Tom Bracciano, director of facilities for the Lawrence school district, though, said the district worked hard to coordinate efforts with the city. But he said the school district had to make its decision based on public input, too. He said the district originally had planned a new high school at the current site of Langston Hughes School, which is south of Sixth Street and would not have opened up the area north of Sixth Street for development. But the community didn’t support the plan, in part because there was concern that the far west Lawrence school would become the “rich school” and Lawrence High School would become the “poor school.”

“If things were always done in the most efficient, cost-effective manner, they’d be a lot better. We all like to think that, but I’m not so sure,” Bracciano said. “We all want – and should have – a say in our communities, but when that happens, the decision-making process becomes political. What’s the most efficient or the most cost-effective may not be what people want.”

City Commissioner Sue Hack said the Free State High School scenario was a vivid example of how the community hadn’t always thought enough long-term about its growth.

“I think that is where we fall short,” Hack said. “We ought to at least have plans on paper. If we use them, fine. But if we don’t, at least they are there for the next generation of people.”

Cornfield mall fallout

But sometimes a community can make what many people believe is a good planning decision and still have it come back and create unintended negative consequences.
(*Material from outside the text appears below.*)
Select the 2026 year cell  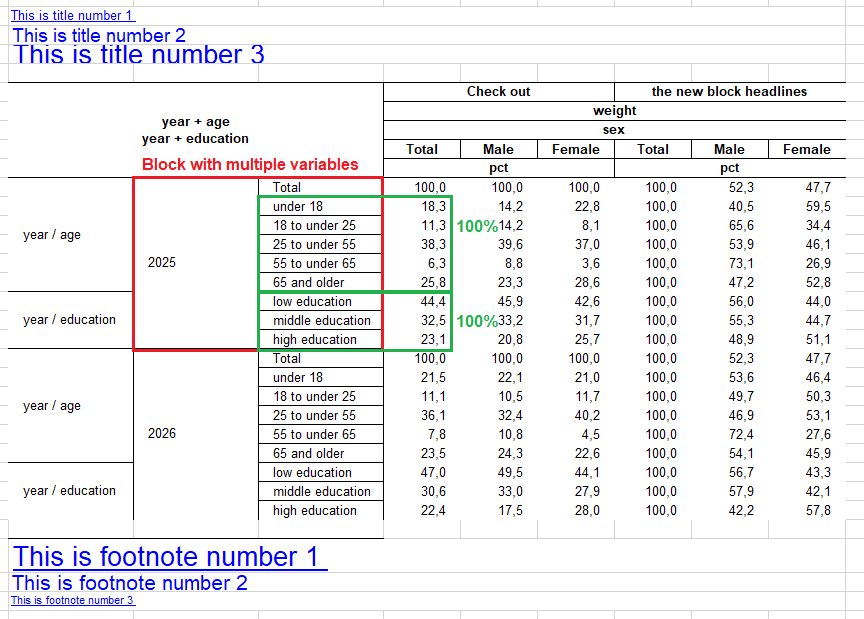tap(161, 434)
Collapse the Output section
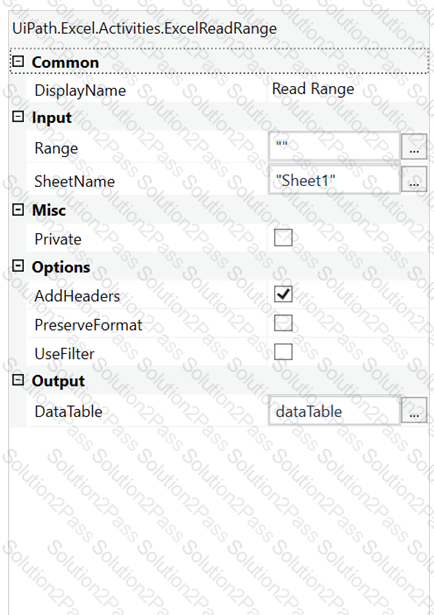 (18, 380)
John Nalbandian – a former city commissioner and current chairman of Kansas University’s department of public administration – said he thought that was what happened in the early 1980s when city planners and commissioners rejected a proposal to build what was dubbed the “Cornfield Mall” in far south Lawrence.

Nalbandian called that decision “courageous” because he believed commissioners were justified in worrying that the mall would harm downtown Lawrence.

“The message, in my opinion, is that if you are a developer it will do you no good to buy large parcels of land and bring those parcels into City Hall all at once,” Nalbandian said. “Because if you do that, your project will be denied. The message we sent, intended or not, was that if you want a project approved, it has to be relatively small.”

Nalbandian said that has made it difficult for the city to do anything but piecemeal planning. He thinks the city now must try to convince developers that thinking big is OK.

But convincing developers is probably only half the battle, Nalbandian said. Convincing the public is an equally daunting challenge, he said.

“There are people who think Lawrence was at its peak at 30,000 people and everything else has been downhill,” Nalbandian said. “I think what could change that attitude is if a really large project came forward that would be so well done that it would make people say ‘Wow.’ It could set a standard and start changing how some people think.”